A NEW review examines the evolving role of lipid-lowering therapies, particularly statins and proprotein convertase subtilisin/kexin type 9 (PCSK9) inhibitors, in the management of metabolic dysfunction–associated steatotic liver disease (MASLD). As MASLD affects roughly one quarter of the global population and remains tightly linked to cardiometabolic risk, the therapeutic landscape is increasingly focused on approaches that address both liver health and cardiovascular outcomes.
The authors emphasise that statins continue to be the foundational treatment for dyslipidaemia in MASLD and remain safe for the vast majority of patients, including those with compensated cirrhosis. Evidence suggests statins not only improve lipid profiles and reduce cardiovascular events but also exert beneficial hepatic effects, improving steatosis and lowering the risks of decompensation, hepatocellular carcinoma and mortality. In contrast, statin use in decompensated cirrhosis should be reserved for strong cardiovascular indications and undertaken with caution.
Potential Benefits and Caveats of PCSK9 Inhibitors
The review highlights growing interest in PCSK9 inhibitors as second-line therapy for dyslipidaemia in MASLD, particularly for patients unable to achieve adequate control with statins. Small clinical studies indicate improvements in hepatic steatosis and biochemical markers; however, the evidence remains preliminary. While monoclonal antibody inhibitors appear safe, preclinical studies on complete PCSK9 suppression, such as with small interfering RNA, have raised concerns about hepatic lipid accumulation, inflammation and fibrosis.
Need for Larger Trials in MASLD
Given the mixed findings, the authors stress that PCSK9 inhibitors should currently be used primarily for their cholesterol-lowering benefits.
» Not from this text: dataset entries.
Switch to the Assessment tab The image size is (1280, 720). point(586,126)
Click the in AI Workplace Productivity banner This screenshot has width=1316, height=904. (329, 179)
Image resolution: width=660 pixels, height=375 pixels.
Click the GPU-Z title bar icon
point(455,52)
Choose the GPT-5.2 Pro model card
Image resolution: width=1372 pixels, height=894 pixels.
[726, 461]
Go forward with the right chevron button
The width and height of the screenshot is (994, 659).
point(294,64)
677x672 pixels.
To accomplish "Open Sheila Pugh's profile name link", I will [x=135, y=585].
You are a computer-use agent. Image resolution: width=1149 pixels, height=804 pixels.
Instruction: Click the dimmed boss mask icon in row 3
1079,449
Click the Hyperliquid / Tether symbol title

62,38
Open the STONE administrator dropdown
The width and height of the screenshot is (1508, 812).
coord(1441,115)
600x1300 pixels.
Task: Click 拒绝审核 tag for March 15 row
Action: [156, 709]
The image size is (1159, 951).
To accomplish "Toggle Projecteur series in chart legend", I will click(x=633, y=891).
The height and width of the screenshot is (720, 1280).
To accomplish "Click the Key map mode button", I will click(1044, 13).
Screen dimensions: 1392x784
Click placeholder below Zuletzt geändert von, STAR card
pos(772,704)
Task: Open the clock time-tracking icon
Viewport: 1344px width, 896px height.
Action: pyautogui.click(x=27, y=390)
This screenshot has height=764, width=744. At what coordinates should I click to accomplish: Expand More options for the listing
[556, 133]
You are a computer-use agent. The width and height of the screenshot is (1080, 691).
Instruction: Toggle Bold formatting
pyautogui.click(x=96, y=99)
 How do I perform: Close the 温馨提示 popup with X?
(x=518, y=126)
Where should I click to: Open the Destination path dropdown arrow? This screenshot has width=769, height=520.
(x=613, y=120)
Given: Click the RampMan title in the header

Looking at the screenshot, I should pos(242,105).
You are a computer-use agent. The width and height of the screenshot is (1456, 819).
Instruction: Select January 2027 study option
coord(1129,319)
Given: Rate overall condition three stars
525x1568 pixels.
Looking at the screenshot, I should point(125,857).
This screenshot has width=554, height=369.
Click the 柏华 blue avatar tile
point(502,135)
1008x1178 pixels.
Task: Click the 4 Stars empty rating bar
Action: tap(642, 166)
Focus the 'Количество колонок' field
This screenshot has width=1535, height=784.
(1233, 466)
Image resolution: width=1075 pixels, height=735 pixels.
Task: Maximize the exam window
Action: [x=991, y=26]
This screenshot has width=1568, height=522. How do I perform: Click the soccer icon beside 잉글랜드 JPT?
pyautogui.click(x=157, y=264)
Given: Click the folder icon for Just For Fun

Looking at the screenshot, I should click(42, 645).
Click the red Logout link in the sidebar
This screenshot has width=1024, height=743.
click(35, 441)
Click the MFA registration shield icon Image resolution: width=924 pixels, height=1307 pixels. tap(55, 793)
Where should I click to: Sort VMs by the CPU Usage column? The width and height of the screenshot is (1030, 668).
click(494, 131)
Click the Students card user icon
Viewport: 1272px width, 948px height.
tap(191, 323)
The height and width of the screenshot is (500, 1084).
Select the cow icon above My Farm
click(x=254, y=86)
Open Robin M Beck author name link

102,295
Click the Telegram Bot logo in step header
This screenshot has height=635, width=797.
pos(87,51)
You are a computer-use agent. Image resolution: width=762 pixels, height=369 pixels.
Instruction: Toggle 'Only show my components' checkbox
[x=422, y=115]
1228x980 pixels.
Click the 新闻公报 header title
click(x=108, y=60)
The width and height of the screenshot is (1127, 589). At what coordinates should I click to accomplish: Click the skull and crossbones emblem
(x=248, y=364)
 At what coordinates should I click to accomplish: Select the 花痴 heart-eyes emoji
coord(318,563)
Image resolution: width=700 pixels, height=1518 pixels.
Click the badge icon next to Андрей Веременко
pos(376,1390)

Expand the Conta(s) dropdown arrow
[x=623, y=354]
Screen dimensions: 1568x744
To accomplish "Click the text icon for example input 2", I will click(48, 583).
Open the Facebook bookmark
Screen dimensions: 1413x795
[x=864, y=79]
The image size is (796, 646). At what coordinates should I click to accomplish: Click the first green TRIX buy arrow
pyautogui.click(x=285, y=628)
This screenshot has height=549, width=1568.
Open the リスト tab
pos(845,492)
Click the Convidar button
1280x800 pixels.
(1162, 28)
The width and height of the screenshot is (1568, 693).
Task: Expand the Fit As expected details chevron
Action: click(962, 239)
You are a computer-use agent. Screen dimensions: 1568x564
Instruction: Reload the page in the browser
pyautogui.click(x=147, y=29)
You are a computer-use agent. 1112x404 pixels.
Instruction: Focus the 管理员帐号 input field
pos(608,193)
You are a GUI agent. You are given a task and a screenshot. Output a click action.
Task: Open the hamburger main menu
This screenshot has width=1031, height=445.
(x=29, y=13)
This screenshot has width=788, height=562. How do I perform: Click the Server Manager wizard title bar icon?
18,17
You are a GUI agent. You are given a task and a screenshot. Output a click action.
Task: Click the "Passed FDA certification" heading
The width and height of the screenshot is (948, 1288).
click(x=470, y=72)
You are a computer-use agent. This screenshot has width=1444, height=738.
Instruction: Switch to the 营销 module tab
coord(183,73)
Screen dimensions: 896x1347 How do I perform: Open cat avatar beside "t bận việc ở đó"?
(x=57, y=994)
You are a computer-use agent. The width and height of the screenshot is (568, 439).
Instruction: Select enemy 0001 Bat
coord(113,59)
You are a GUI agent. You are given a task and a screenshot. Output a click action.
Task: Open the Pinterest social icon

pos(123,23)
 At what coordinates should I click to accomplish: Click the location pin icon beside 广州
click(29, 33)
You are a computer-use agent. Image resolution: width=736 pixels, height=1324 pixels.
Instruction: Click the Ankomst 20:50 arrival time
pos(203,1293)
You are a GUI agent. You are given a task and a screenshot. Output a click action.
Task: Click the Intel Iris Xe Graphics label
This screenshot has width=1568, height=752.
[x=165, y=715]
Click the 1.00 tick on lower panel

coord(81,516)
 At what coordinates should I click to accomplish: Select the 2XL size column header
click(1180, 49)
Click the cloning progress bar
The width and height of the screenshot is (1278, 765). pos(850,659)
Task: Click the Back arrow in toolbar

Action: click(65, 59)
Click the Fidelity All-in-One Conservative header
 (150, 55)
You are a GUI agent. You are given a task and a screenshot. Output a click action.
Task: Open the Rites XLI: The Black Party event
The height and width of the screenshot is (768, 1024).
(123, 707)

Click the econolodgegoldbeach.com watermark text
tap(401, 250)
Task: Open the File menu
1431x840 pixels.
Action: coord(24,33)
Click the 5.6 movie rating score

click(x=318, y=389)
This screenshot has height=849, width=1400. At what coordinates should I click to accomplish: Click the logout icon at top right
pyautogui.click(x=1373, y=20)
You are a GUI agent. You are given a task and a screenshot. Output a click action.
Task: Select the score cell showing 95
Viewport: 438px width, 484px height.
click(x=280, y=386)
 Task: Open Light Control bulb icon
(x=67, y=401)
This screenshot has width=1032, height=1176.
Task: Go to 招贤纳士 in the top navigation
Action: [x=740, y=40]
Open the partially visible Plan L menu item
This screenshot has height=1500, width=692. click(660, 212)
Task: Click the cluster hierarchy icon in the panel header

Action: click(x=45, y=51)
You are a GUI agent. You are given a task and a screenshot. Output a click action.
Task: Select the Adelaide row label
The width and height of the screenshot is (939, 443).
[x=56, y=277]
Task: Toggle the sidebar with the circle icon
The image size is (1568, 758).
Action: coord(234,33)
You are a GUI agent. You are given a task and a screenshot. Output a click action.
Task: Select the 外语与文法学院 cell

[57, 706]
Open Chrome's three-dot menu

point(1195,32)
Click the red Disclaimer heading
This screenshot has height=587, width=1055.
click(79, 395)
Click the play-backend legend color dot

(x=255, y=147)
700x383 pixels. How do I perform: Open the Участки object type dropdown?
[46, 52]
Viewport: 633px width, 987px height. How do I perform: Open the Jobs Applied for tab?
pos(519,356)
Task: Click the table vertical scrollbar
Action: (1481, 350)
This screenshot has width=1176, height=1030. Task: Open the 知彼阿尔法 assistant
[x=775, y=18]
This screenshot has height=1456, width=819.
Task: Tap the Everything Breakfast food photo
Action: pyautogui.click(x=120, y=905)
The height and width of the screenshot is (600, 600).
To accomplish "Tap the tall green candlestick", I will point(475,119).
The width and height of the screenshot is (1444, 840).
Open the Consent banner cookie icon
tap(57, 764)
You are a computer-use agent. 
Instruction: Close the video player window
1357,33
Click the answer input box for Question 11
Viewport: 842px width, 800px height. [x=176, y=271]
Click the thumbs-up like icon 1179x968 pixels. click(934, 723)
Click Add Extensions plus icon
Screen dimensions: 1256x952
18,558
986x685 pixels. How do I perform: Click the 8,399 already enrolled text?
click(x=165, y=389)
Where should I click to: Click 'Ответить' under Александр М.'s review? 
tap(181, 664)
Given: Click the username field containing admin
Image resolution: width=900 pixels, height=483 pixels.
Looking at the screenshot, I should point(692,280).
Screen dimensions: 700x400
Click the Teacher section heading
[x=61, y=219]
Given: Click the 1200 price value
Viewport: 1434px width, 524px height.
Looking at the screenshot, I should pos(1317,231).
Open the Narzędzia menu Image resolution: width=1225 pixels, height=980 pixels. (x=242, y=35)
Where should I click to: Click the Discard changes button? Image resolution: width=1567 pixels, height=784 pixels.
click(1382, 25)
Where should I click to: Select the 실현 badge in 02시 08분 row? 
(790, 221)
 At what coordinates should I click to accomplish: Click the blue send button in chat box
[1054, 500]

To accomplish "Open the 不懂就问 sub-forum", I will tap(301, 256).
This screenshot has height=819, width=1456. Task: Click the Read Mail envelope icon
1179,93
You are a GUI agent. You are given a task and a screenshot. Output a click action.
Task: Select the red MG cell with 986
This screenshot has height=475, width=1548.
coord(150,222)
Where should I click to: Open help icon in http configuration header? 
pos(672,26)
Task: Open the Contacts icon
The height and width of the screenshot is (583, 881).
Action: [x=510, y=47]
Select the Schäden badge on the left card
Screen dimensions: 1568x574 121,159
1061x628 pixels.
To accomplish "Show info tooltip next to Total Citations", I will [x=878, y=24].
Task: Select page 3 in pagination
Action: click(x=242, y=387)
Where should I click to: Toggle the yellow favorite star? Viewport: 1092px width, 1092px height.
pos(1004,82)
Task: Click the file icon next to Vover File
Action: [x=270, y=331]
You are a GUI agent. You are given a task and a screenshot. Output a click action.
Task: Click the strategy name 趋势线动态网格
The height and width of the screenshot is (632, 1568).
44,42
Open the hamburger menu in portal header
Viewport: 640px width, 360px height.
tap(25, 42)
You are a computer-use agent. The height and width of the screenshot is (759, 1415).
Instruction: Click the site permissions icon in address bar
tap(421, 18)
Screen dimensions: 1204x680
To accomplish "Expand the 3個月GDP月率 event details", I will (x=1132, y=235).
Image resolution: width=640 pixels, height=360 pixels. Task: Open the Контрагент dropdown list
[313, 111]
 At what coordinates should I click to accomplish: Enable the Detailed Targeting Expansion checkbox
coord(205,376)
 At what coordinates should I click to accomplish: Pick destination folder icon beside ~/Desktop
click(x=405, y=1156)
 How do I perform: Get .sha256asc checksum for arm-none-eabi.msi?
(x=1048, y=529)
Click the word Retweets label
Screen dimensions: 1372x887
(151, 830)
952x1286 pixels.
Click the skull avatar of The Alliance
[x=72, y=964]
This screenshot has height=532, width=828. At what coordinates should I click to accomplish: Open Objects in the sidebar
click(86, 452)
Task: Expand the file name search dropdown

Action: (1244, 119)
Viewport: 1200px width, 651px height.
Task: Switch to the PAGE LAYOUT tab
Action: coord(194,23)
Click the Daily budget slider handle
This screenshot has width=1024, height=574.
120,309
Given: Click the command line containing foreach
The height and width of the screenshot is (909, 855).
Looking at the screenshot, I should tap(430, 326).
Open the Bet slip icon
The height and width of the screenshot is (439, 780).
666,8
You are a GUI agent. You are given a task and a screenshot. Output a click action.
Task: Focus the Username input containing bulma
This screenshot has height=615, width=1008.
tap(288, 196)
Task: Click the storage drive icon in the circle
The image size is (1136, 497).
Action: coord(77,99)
Robust randomised trials with histological endpoints are still needed to clarify their hepatic safety and therapeutic potential. For now, lipid management in MASLD should continue to be guided by cardiovascular risk, with statins as first-line therapy.
Reference
Theocharidou E, Gossios T. Effect of statins and PCSK9 inhibition on metabolic dysfunction–associated steatotic liver disease. Liver Int. 2025;DOI:10.1111/1751-2980.70011.